Diversi studi hanno suggerito che condividere il letto sarebbe rischioso per i bambini più piccoli, ma non per i grandicelli. Due ricerche mostrarono un lieve rischio aggiuntivo di SIDS per i bimbi che dormivano nel lettone, di età inferiore alle otto40 e quattordici41 settimane, sebbene nel secondo studio, quando veniva preso in considerazione il fumo materno, il rischio non risultava significativo42. Un recente studio scozzese è l’unico ad aver individuato un considerevole aumento del rischio SIDS nei bambini di qualsiasi età (in questo caso, solo bimbi di età inferiore alle undici settimane) che condividevano il letto con madri non fumatrici43.

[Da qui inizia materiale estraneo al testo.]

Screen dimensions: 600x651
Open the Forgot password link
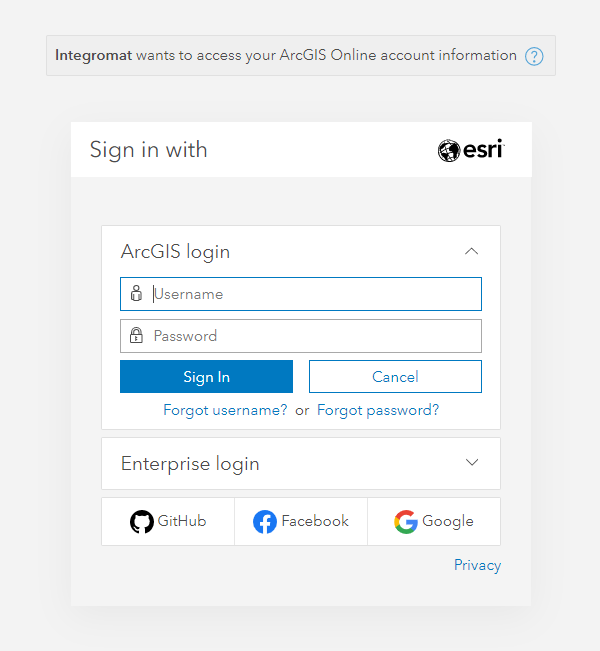pyautogui.click(x=378, y=410)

Ulteriori limiti degli studi su SIDS e condivisione del letto consistono nell’assenza di distinzione tra condivisione del letto abituale e reattiva44. Per esempio un bimbo portato nel letto dei genitori perché malato o turbato sarà già a maggior rischio di SIDS poiché una lieve indisposizione è un fattore di rischio. In questo modo la condivisione del letto verrebbe erroneamente associata a un maggior rischio di SIDS. L’unico studio ad aver preso in esame la condivisione del letto abituale/reattiva non riscontrò legami tra tale pratica e la sindrome della morte in culla45.
Altri ricercatori hanno notato che la condivisione del letto nei casi di SIDS pare coincidere con altri fattori di rischio quali maternità in adolescenza, povertà, essere di razza nera, posizione prona durante il sonno, pericoli presenti sulla superficie adibita al sonno – guanciali che rischiano di coprire il bimbo o altri bambini presenti nel letto –, dormire sul divano o su altre superfici poco sicure46. Gli studi caso-controllo che hanno rivelato un aumentato rischio di SIDS nei bambini che dormivano nel lettone in genere non hanno tenuto conto di tutti questi elementi, specie i pericoli presenti sulla superficie adibita al sonno.

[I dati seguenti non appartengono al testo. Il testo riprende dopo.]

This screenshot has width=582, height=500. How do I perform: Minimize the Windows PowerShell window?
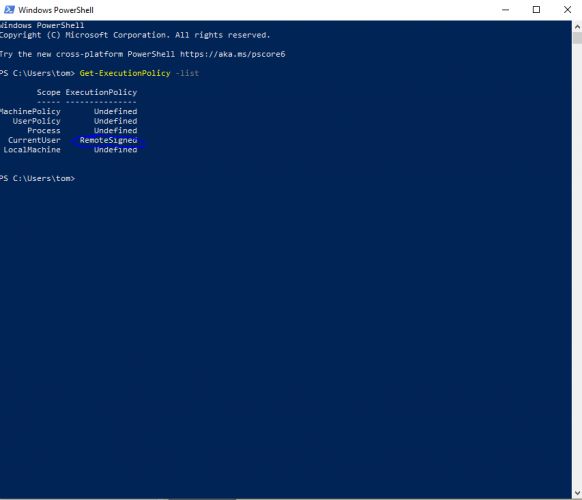(x=505, y=10)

Uno studio, limitato ma approfondito, condotto in Alaska dove, negli ultimi anni, la sindrome della morte in culla ha registrato un calo con un aumento della condivisione del letto47, scoprì che solo uno su quaranta bambini morti di SIDS che dormivano nel lettone era deceduto in assenza di fattori di rischio quali il sonno in posizione prona, i genitori sotto gli effetti dell’alcol, oppure il dormire su materassi ad acqua o sul divano48.
C’è altresì la probabilità, come vedremo, che le pratiche di condivisione del letto unite all’allattamento al seno risultino diverse, e forse più sicure, rispetto a quelle che si accompagnano all’alimentazione con latte formulato. Si tratta di un aspetto poco indagato: in molti studi di ampio raggio non viene menzionato il tipo di alimentazione.

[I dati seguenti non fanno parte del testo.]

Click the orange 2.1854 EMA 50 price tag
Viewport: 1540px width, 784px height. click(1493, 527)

Nonostante le controversie e la grave mancanza di dati attendibili, l’Accademia Americana di Pediatria (AAP), nel 2005, pubblicò una dichiarazione in cui si raccomandava di non praticare la condivisione del letto49. Una politica che rischia di produrre più danni che benefici, visto il forte legame tra condivisione del letto e allattamento al seno, e i ben noti vantaggi di quest’ultimo. Condivisione del letto e altre forme di sonno condiviso stanno, per di più, acquisendo popolarità, il che rende ancor più necessario informare i genitori su come farlo in maniera sicura. Un approccio sostenuto da organizzazioni quali l’UNICEF50, l’Academy of Breastfeeding Medicine51, e il Royal Australasian College of Physician and Surgeons, Pediatrics and Child Health Division52.